**TASKS**
• a. How would you translate this sentence from the forum thread into Spanish: "Jax is pretty fussy about datatypes, so it's less error prone to work all in float."
• b. Can you rewrite the entries from the line containing "Where should I" down through the end of the entries, swapping "microphone" for "speaker" and changing nothing else? Give only those lines, and leave the pictures out.

**DOCUMENT TEXT**
----

Pymc State Space .1.4 -- XlaRuntimeError Incorrect output dtype for return value #0: Expected: int64, Actual: int32

Hey State Space Team:

I recently updated to .1.4 to check out the regression component. My original model, running on an earlier version would sample fine, but now not so much.

I get the following error when I try to sample:

XlaRuntimeError: FAILED_PRECONDITION: Buffer Definition Event: Error dispatching computation: %sCpuCallback error: Traceback (most recent call last):
  File "C:\Users\(my user)\anaconda3\envs\fs_forecast_env3\Lib\site-packages\jax\_src\interpreters\mlir.py", line 2867, in _wrapped_callback
**RuntimeError: Incorrect output dtype for return value #0: Expected: int64, Actual: int32**

I’m running windows environment with jupyter notebooks. To resolve this issue, I created a new environment, and began with Anaconda 3.11, pymc experimental (pip) .1.4, and then the m2w64 tool chain and other dependencies.

I ask jax to run in x64.

import jax
jax.config.update("jax_enable_x64", True)

I verified my data and exogenous data are float with a .dtype check. And this is how I’m calling the sampler:

ss_mod.build_statespace_graph(train_data['Standardized_Sales'].to_frame(), mode='JAX')

with struct_model:
    trace = pm.sample(
        nuts_sampler='numpyro', 
        target_accept=0.95, 
        progressbar=True, 
        draws=1000, 
        tune=2000, 
        chains=2,
        return_inferencedata=True, 
        # idata_kwargs={"log_likelihood": True}
    )

Also, when I try to run it without exogenous data, I’m getting the same exception. Is there an obvious reason why this could be happening? Thank you for your help!

-Roy

CC @jessegrabowski

Can you post a minimum example that reproduces the error?

Without knowing anything else, I’d make sure that the exogenous data you’re passing is all cast to float, even if it’s an indicator. Jax is pretty fussy about datatypes, so it’s less error prone to work all in float.

Thank you for the help!

I can include the model, the full error message, requirements.txt, and some data soon. However, I turned off exogenous data and I’m still getting the error with my time series data - and I wasn’t getting this error with my time series data before.

I think it has something to do with my environment build. I might try rolling Jax back to an earlier version, maybe, in addition to doing a float cast on my time series data.

Thanks,
Roy

1 Like

I saw you already checked the datatypes, sorry for not reading your OP carefully enough. If you can post a simple example (just using artificial data) that generates the error would help a lot. It’s definitely not necessary to show absolutely everything. Indeed, the simpler the better – that will help to isolate the bug (if there is one)

Hey Jesse:

I’m sure my code isn’t as minimal as it could be - but this should recreate the error. I also included a copy of the error message, time series data (sales data), exog data (temps), and
my environment.txt (.yml).

----

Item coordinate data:
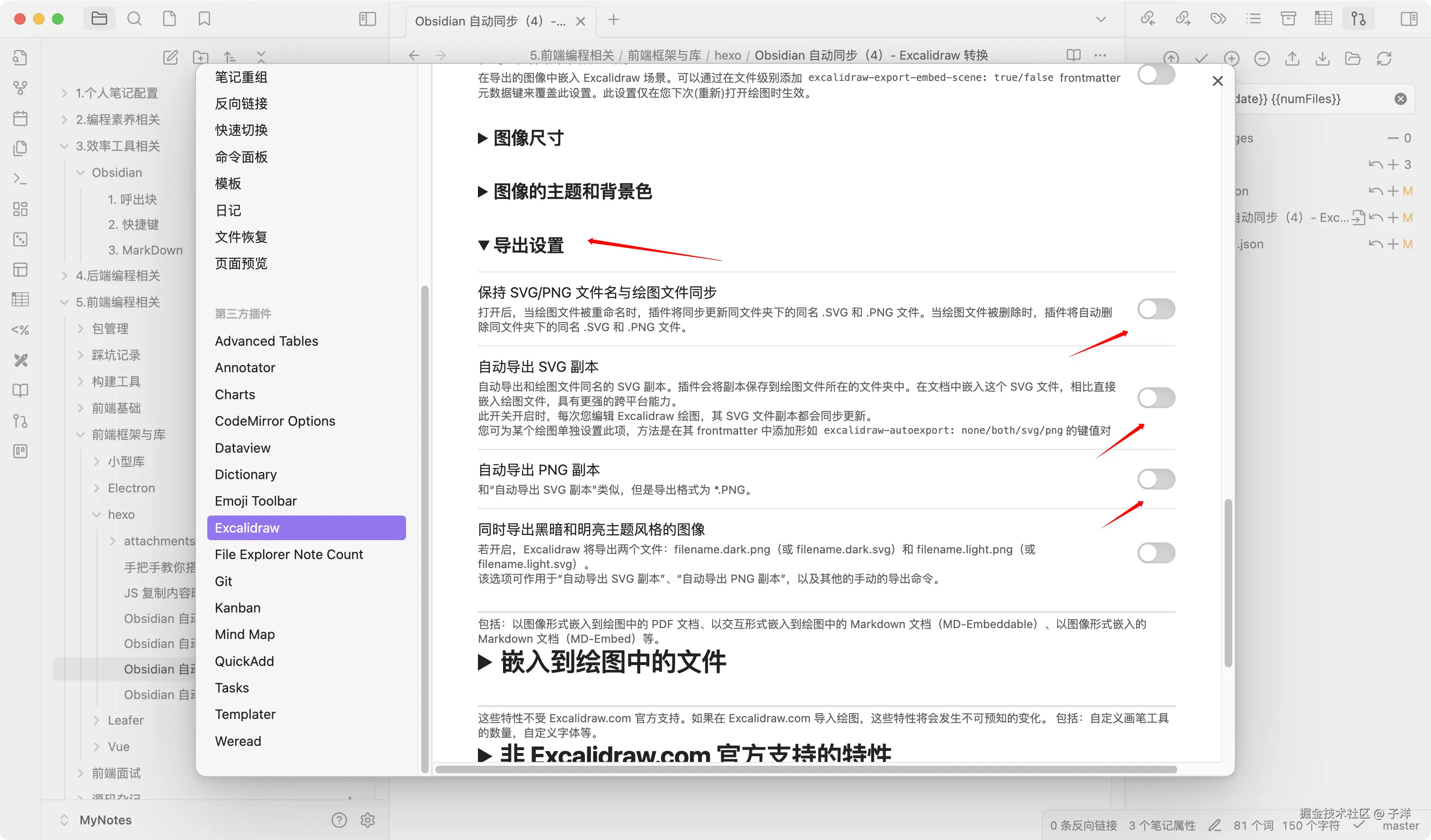
Task: Open the graph view ribbon icon
Action: click(x=20, y=88)
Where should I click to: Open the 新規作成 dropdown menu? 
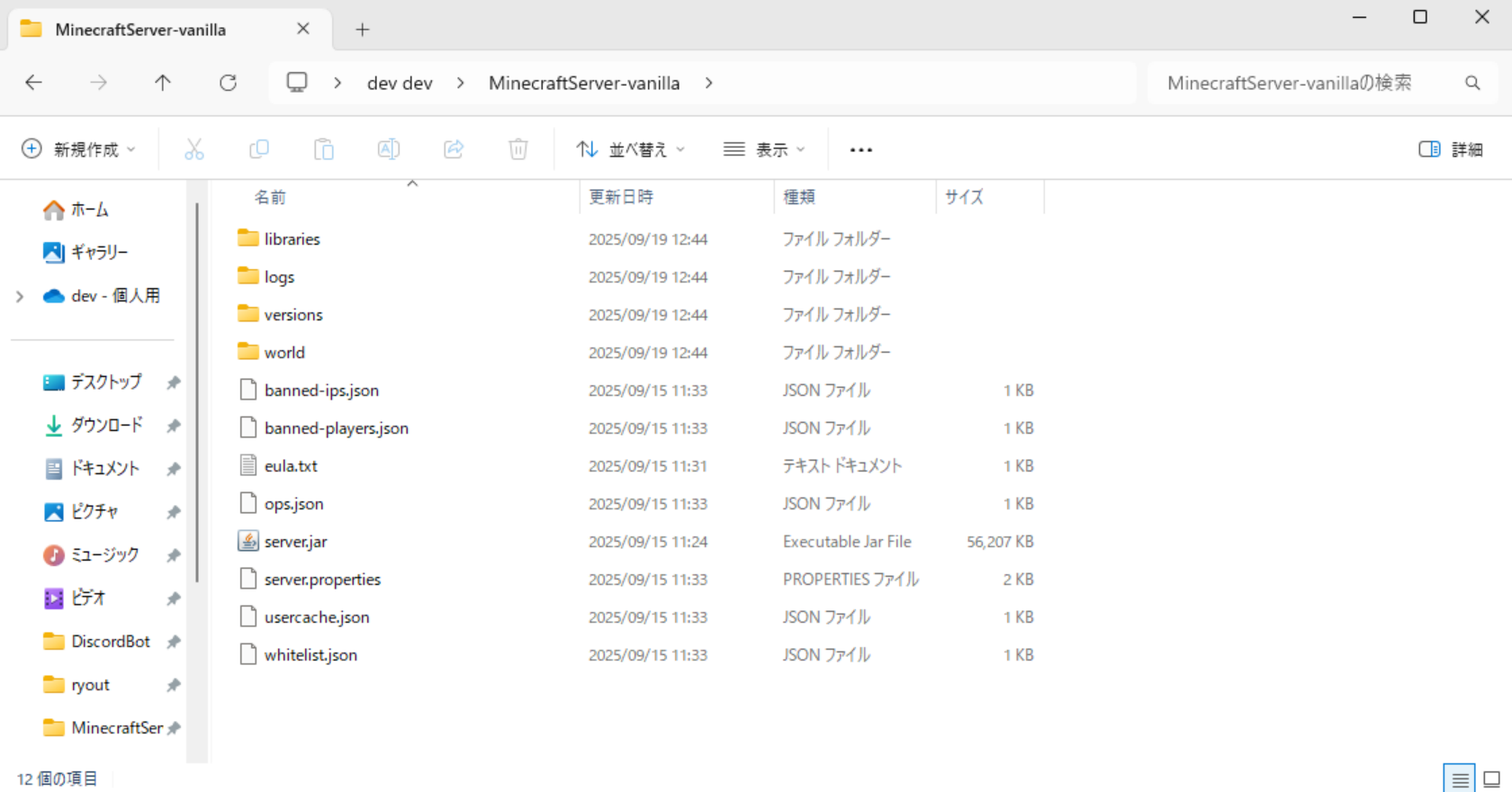[79, 149]
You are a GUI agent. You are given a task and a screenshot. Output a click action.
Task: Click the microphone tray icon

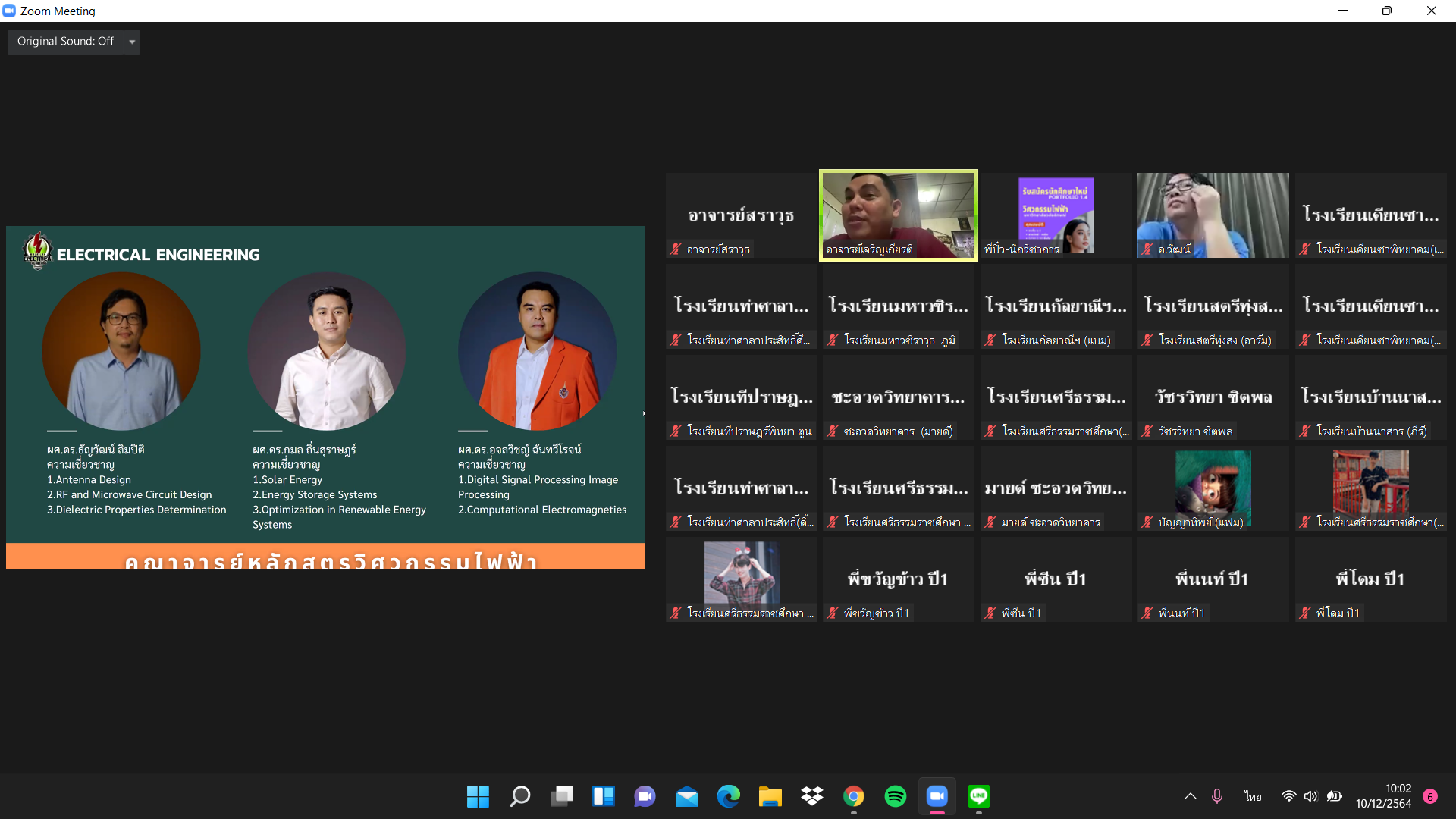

----

**TASK-BY-TASK OUTPUTS**
• a. Jax es bastante quisquilloso con los tipos de datos, así que es menos propenso a errores trabajar todo en float.

• b.
Where should I click to: Open the 新規作成 dropdown menu? 
[79, 149]
You are a GUI agent. You are given a task and a screenshot. Output a click action.
Task: Click the speaker tray icon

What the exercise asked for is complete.